▶ [PASSAGE SHOWN]
"""
The Government must fully assess the implications for the UK if the EU goes ahead with proposals to end seasonal clock changes. The public and affected stakeholders, such as the aviation industry, should be consulted as part of this assessment.
Not aligning with the EU on clock changes could have negative consequences for people and businesses in Northern Ireland, and could have repercussions for UK businesses trading with the EU. However, aligning with the EU and ending clock changes could negatively affect the daily lives of other UK citizens, particularly in Scotland and the north of England. Considerably more evidence, for example on the road safety implications, would be needed for the Government to decide on such a complex matter as the country’s time arrangements.
These are the main conclusions of the House of Lords EU Internal Market Sub-Committee’s report, Clock changes: is it time for change?, published today.
Commenting on the report, Baroness Donaghy, Chair of the EU Internal Market Sub-Committee, said:
“So far the Government has stuck its head in the sand on the EU Commission’s proposal, hoping that it goes away. However, if it doesn’t, we could be caught unaware and unprepared to make a decision, leaving the island of Ireland with two time zones at different times of the year and causing difficulties for people and businesses in Northern Ireland.
“This is a complex issue with a range of consequences for different industries and people in the United Kingdom. If the UK chose to align itself with the EU, it would need to decide which permanent time zone it should adopt. Before making a final decision, the Government must fully examine the implications of aligning or non-aligning with the EU, look at and where necessary commission relevant research and give the public and other stakeholders an opportunity to have their say.”
"""
▶ [DATASET EXTRACT]
"""
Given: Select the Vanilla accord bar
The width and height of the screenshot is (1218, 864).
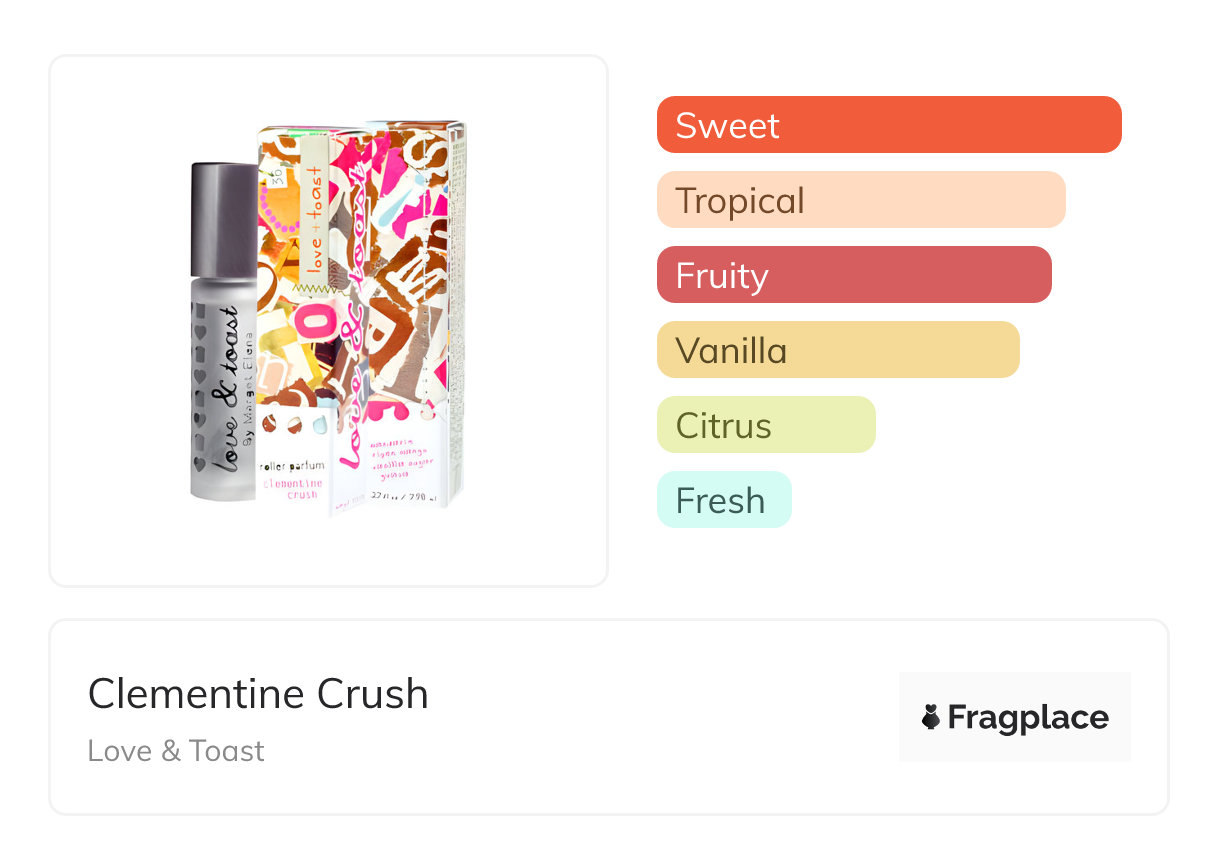Looking at the screenshot, I should [837, 350].
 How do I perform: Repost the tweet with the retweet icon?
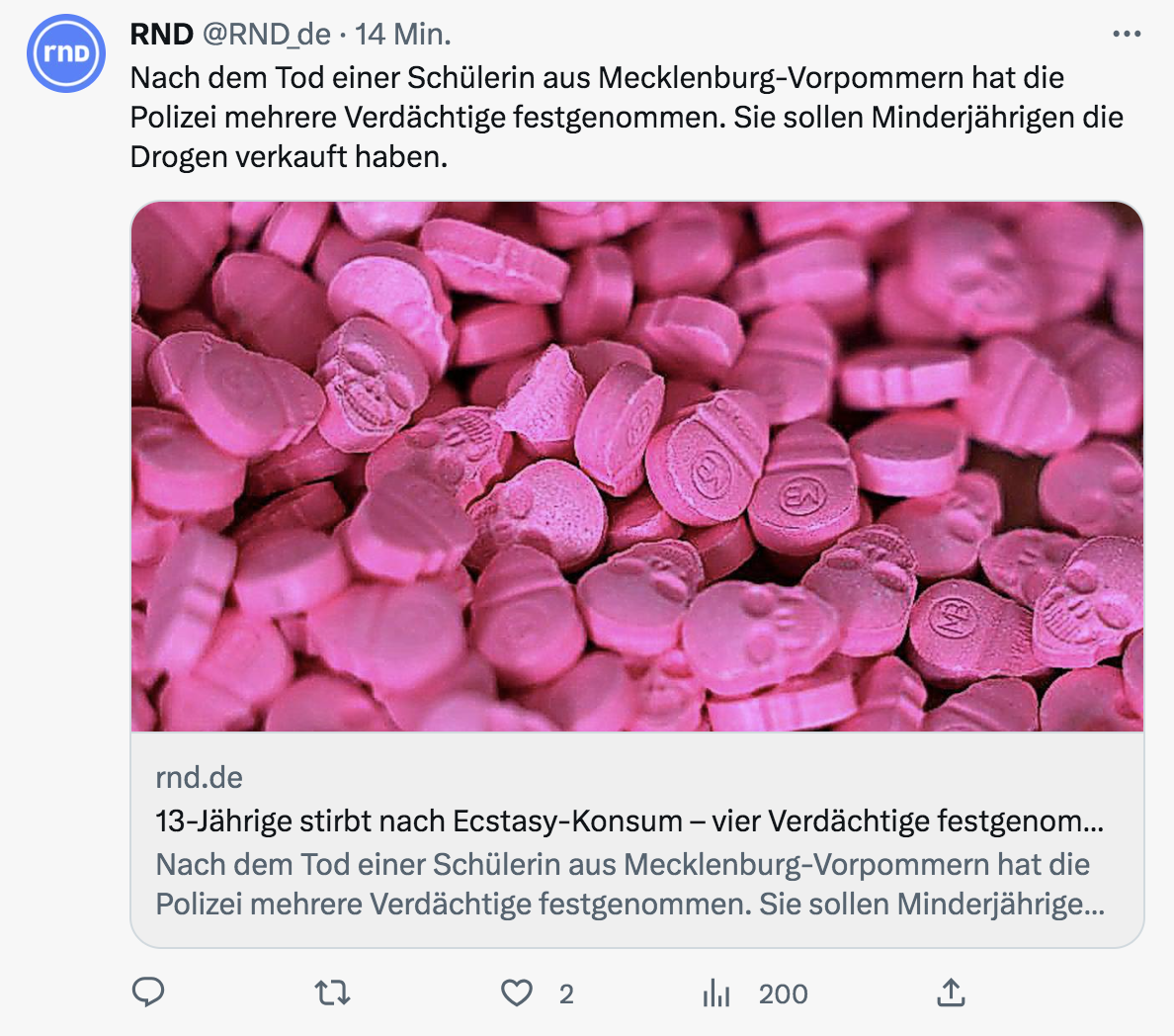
"""
▶ [ACTIVITY 1]
Translate this sentence from the passage on EU clock changes into Spanish: "This is a complex issue with a range of consequences for different industries and people in the United Kingdom."
▶ [ACTIVITY 2]
In the passage on EU clock changes, who is the Chair of the EU Internal Market Sub-Committee?
▶ [ACTIVITY 3]
Carry on writing the passage on EU clock changes from where it stops.

▶ [TASK RESPONSE 1]
Se trata de una cuestión compleja con una serie de consecuencias para distintas industrias y personas en el Reino Unido.

▶ [TASK RESPONSE 2]
Baroness Donaghy.

▶ [TASK RESPONSE 3]
Other findings and conclusions of this report include:
- In the UK, seasonal changes of time facilitate lighter evenings for over half of the year and reduce morning darkness in the winter months. The latter effect is most significant in the five most northern parts of the UK. The Committee received no compelling evidence to suggest that the current system of seasonal changes does not work well for the UK.
- An EU-wide consultation received 4.6 million responses, 84% of which were in favour of abolishing the clock change practice. However, the EU Commission has little evidence that doing so would make material improvements over the status quo. It should carry out a full impact assessment so that Member States can consider the proposal in the light of all the relevant evidence.
- Representatives from the aviation industry published a joint position paper on the proposal where they warned that, “without complete synchronization”, the aviation industry would be “left in chaos”, as clock changes were “built-in to airlines business models, seasonal planning, fleet and crew planning and rostering, and schedules”.
- Non-alignment could lead to an increase in the time differences between the UK and its EU trading partners, reducing the number of common operating hours for businesses. Academic studies, and anecdotal evidence from Turkey and the Australian State of Queensland, suggest that this could pose an obstacle to trade in some sectors. Moreover, any change to the time differences between the UK and EU could alter the economic benefits of gas and electricity interconnectors.
- Communities along the Ireland-Northern Ireland border share deep economic and social ties. Supply chains are closely integrated. It is normal to work or rely on public services, such as hospital and schools, on the other side of the border. A time border would have enormous practical implications for firms and citizens in Northern Ireland, disrupting well-established ways of doing business and organising daily life.
- It is not clear whether a future Northern Ireland Executive would, under the current EU proposal and the Protocol on Ireland/Northern Ireland, be free to choose between having a one-hour time difference for part of the year with the Republic of Ireland or with the rest of the UK. Even if Northern Ireland has a free choice, either option could have challenging consequences for people in and trade between Northern Ireland, Ireland and Great Britain.